El maestro (porque sigue siendo maestro a pesar de jubilarse diez años atrás) pasa frente a lo que un día fue la escuela, en silencio, como siempre. Si pudiera, escucharía los recuerdos que se vuelven presentes, desde el polvoriento archivo de la memoria, pero no es posible, porque está muerto, y yace en un féretro de madera muerta.
Luce el sol, incluso hace calor para esta época del año, y podría describirse el día como alegre; pero la caja roza el suelo del coche fúnebre cuando la arrastran para entrar en la iglesia, y ese sonido rompe toda sonrisa. La iglesia llena de antiguos alumnos, decenas o incluso cientos, le habría llenado de satisfacción, pero sólo su familia más directa, unos pocos amigos y los que nunca se pierden este tipo de eventos, lo acompañan este día. Sin duda, el hecho de que mañana martes sea fiesta, ha contribuido a la poca asistencia de “público”; eso se murmura entre los bancos fríos en voz baja mientras el cura improvisa las virtudes del difunto. Pero no seamos hipócritas: él no lo merece.

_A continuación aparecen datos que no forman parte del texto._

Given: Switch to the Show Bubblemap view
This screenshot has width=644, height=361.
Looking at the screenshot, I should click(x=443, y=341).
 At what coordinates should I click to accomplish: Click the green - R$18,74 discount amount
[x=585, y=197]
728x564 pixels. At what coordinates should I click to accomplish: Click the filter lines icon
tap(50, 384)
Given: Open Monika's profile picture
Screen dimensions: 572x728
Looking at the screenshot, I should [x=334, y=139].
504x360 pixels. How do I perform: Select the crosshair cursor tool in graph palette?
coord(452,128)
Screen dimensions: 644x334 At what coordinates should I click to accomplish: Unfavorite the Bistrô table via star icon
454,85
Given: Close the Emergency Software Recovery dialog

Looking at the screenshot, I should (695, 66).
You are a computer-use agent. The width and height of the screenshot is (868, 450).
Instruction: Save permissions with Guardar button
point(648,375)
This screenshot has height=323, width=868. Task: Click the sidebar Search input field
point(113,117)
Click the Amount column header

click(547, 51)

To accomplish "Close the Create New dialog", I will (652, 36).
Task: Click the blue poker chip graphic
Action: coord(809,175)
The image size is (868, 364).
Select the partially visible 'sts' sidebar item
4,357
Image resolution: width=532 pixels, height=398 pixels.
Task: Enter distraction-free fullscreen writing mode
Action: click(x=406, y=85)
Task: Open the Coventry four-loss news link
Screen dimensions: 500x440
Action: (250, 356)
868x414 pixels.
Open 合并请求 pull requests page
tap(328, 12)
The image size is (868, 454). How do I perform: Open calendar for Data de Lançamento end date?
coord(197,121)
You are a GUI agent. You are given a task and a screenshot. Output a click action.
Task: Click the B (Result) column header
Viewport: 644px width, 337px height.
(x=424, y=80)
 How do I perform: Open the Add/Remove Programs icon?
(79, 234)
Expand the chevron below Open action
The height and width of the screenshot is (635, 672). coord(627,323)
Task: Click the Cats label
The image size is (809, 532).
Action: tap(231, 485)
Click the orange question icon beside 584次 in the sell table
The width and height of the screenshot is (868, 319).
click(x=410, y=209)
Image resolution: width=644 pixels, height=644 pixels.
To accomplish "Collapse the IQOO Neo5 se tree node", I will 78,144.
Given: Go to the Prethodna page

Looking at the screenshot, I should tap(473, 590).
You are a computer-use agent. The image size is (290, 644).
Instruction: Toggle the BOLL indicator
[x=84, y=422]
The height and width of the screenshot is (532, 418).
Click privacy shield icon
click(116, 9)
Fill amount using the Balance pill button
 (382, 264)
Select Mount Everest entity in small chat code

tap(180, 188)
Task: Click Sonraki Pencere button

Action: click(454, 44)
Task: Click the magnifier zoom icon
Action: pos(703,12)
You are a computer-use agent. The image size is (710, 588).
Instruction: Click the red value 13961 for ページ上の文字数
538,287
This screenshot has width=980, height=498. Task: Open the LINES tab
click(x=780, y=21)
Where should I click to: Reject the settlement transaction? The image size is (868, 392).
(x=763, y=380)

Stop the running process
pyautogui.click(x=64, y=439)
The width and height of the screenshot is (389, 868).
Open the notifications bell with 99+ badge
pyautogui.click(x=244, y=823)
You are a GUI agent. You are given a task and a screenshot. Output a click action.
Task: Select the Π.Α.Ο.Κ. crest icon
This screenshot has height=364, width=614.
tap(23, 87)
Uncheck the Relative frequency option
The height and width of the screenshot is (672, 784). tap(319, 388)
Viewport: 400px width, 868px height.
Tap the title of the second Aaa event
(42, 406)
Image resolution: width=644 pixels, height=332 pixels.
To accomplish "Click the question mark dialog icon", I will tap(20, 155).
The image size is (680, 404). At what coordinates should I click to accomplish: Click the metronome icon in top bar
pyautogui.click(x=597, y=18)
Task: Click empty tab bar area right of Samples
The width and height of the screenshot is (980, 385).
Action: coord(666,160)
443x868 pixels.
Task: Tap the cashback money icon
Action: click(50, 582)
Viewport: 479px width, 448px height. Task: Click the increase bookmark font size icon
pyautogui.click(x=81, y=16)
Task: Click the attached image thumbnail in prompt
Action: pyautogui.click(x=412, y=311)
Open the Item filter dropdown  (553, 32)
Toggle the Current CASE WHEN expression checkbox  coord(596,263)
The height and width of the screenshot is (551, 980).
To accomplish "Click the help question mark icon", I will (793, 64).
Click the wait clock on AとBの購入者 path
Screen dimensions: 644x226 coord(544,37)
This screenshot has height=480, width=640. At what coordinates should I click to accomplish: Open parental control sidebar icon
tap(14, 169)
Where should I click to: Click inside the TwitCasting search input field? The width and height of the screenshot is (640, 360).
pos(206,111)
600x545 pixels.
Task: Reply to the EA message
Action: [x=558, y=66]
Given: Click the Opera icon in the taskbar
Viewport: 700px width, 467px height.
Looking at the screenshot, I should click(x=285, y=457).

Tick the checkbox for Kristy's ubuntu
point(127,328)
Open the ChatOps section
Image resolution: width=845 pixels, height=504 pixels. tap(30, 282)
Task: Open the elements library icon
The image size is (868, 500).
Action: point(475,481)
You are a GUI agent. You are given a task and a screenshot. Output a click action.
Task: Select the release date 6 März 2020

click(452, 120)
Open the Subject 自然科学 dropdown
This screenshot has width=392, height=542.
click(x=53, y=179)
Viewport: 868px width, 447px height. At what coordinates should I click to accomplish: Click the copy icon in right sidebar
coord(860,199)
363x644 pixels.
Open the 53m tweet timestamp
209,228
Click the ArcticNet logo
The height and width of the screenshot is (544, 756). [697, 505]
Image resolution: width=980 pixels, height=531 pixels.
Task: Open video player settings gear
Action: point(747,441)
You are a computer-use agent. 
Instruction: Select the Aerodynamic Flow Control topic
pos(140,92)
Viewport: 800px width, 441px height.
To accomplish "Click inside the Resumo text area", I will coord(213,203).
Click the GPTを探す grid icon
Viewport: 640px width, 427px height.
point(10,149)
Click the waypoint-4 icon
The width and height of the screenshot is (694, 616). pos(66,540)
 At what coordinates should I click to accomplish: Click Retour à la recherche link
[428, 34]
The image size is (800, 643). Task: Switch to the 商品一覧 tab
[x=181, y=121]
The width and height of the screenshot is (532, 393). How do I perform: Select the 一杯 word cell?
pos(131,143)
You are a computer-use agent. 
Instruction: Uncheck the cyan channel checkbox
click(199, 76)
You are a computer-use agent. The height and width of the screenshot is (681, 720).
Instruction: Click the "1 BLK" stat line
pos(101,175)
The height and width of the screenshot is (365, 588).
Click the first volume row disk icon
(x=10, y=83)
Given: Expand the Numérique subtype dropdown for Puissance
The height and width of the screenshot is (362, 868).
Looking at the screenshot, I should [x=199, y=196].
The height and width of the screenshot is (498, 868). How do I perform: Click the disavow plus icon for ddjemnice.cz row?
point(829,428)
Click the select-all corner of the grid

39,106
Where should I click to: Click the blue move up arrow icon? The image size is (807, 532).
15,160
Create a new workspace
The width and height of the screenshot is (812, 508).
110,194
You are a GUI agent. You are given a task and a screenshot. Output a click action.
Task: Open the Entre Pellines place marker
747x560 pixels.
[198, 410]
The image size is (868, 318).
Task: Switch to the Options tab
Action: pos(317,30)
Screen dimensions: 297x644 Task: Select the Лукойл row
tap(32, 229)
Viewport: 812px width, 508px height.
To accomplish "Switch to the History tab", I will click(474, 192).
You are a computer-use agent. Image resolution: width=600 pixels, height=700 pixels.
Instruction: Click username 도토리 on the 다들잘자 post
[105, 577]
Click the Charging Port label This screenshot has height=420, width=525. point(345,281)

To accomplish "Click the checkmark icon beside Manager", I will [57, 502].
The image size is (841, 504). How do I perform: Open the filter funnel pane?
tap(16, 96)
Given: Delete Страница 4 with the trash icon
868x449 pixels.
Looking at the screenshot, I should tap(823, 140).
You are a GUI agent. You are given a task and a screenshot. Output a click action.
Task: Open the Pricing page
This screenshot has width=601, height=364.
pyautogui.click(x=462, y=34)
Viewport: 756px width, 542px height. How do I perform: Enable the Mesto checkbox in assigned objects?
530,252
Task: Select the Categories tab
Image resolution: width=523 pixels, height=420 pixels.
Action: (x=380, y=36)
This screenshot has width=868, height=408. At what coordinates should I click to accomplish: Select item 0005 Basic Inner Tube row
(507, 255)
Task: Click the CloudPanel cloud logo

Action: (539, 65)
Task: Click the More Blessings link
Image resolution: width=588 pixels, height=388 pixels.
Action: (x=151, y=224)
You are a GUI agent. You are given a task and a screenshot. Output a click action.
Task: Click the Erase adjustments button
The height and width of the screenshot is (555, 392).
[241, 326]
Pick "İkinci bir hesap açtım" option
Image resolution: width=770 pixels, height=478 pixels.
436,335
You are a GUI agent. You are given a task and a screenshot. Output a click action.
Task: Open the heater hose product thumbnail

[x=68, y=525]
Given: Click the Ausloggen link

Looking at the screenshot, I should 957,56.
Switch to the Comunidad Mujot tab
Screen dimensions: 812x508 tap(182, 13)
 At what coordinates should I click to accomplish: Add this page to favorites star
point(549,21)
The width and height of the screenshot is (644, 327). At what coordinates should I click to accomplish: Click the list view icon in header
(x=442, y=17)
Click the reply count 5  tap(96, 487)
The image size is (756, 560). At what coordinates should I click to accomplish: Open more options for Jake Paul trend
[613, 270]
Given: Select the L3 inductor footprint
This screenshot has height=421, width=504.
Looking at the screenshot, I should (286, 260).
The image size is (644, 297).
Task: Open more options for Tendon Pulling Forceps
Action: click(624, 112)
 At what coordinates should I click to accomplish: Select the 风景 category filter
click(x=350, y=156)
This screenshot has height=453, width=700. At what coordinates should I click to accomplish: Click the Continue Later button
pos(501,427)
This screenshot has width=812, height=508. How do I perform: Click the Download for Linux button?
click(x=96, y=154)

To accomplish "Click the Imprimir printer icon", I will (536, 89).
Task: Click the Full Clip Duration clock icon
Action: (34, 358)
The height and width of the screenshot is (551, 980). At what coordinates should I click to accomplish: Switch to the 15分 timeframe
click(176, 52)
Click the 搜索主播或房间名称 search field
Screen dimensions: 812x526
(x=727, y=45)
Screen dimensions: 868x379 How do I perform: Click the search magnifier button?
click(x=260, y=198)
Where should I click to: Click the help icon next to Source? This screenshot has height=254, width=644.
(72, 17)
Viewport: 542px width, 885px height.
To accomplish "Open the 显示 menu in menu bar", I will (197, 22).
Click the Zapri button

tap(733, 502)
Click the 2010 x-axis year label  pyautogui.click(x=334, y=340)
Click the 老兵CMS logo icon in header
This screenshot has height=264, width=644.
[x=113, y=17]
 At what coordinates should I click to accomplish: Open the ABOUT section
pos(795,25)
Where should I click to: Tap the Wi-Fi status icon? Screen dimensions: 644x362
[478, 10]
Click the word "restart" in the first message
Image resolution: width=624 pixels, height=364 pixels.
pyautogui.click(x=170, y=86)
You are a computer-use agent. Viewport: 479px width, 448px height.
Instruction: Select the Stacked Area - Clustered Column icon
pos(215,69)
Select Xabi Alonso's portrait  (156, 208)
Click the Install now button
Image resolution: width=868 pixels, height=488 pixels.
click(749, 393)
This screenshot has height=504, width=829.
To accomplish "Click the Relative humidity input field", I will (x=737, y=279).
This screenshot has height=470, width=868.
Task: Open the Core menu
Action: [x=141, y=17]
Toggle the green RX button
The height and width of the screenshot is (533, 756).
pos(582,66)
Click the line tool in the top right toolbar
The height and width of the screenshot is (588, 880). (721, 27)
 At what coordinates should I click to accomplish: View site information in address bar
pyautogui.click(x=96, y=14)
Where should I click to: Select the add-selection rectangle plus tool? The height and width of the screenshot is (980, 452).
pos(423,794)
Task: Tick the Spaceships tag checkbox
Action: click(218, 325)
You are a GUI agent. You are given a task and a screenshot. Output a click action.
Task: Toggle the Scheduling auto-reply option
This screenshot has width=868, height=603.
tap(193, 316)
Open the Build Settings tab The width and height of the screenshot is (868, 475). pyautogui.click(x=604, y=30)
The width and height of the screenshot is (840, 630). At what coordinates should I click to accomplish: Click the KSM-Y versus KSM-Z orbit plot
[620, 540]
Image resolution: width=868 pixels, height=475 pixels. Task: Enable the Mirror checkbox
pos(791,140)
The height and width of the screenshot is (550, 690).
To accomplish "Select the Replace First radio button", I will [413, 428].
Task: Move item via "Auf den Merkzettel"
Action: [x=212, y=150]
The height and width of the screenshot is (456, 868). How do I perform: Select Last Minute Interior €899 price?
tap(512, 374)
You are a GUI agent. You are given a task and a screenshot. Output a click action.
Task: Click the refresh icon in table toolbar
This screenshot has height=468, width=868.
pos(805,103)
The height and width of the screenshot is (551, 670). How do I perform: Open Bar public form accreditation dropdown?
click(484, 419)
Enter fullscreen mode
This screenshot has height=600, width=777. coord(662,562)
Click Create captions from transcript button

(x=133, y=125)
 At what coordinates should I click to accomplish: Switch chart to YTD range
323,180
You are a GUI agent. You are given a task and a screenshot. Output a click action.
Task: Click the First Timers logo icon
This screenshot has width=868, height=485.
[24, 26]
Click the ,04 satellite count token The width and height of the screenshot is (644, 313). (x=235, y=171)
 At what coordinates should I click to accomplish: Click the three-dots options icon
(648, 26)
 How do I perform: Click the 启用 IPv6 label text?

No fue una persona popular, ni especialmente estimada. Quizás podríamos aventurar que fue apreciado su buen carácter y que no tenía enemigos. Desde que dejó las clases, ha llevado una vida tranquila, alejada de actos sociales o de actividades que comportaran una carga para su delicada salud. Sus últimos tres años de docencia, ya en la flamante escuela, fueron muy duros. Posiblemente, el cierre del viejo edificio fue un anuncio, una señal que los tiempos cambiaban. No pudo soportarlo, y cayó enfermo lentamente, discreto, como todo en su vida y en su muerte. La flaqueza del corazón se hizo evidente cuando lo separaron de la antigua pizarra, del mapa físico pintado en la pared, de la baldosa que bailaba y que nunca intentó nadie arreglar. El traslado a un nuevo edificio era necesario, incluso urgente, es cierto, pero lo había sido durante muchos años, y podrían haber esperado tres años más aún. Le hubiera gustado que la jubilación les llegara a ambos a la vez, en una despedida sin mucho alboroto pero emotiva. No encajaba en absoluto con el color de las paredes nuevas, ni con la nueva iluminación, ni con las nuevas persianas semitransparentes que ya no aprendió a abrir.
El primer día de clase en la nueva escuela se sintió ridículo, como un anciano festejando una muchacha. Echó de menos el rancio olor a tiempo, y estuvo tentado de volverse a su casa discretamente, sin levantar el polvo; pero le faltaban aquellos tres años para conseguir una pensión digna.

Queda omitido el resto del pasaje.